After every campaign, send a recap (reach, impressions, engagement, and any notable comments, shares, or link clicks), suggest a specific follow-up tied to their next launch, and stay visible by continuing to post relevant content. Brands re-hire creators they see staying active in the niche.
The creators in YoCreate's network with the most stable income are not constantly landing new deals — they have two or three brands they work with quarterly, plus inbound from the platform to fill gaps.
Brand Deals vs. Sponsorships
"Brand deal" and "sponsorship" are often used interchangeably, but there is a practical difference. A brand deal is typically a content-creation arrangement — you make posts. A sponsorship sometimes includes a longer-term exclusivity or brand-ambassador arrangement that goes beyond individual posts, usually with higher fees and tighter exclusivity clauses. The same principles apply to landing both; the contract terms differ.
If you are building toward your first deal and still working out the fundamentals — niche, audience, content consistency — the how to become an influencer guide is a useful foundation to have in place first.
Frequently asked questions
How many followers do you need to get brand deals?
There is no hard floor. Nano creators (1K–10K) land paid deals regularly when they have strong engagement and a specific niche. What brands are actually evaluating is audience fit and engagement rate — a 5K-follower account in personal finance with a highly engaged audience of professionals can command meaningful rates from fintech brands.
Should I work for free or gifted-only to build my portfolio?
A few gifted collaborations early on are reasonable for building a portfolio — especially with brands you genuinely use and will produce strong content for. Beyond that, know your worth. Gifted-only deals from brands who clearly have a paid budget undervalue your work and set a precedent. Once you have three to five portfolio pieces, charge for your time.
What is the difference between a brand deal and an affiliate deal?
A brand deal is a flat fee (or package rate) paid for creating and posting specific content. An affiliate deal pays you a commission on sales driven through your link or code — usually with no upfront payment. Brand deals are more predictable; affiliate income varies with your audience's conversion behavior. Many creators run both simultaneously.
How do I find brands that are actively looking to work with creators?
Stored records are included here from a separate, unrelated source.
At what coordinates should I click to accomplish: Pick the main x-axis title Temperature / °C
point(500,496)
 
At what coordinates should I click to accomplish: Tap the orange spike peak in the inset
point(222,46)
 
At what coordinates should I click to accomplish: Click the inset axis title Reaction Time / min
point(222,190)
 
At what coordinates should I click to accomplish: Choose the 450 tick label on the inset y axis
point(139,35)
Creator platforms like YoCreate let brands post briefs directly to a searchable creator network — you can see active campaigns and apply. Beyond that, look at creators in your niche and identify which brands they are already partnering with (those brands have active influencer programs). Industry events and PR databases are also used by brand managers seeking creators.
What should I do if a brand ghosts me after I send a pitch?
Follow up once after 7–10 business days with a short, non-pushy note ("Just following up in case this landed in your inbox at a busy time"). If there is no response, move on. Brands manage dozens of inbound pitches and ghosting is often about timing and internal priorities, not your content. A platform-based approach — where brands are actively looking — reduces ghosting significantly.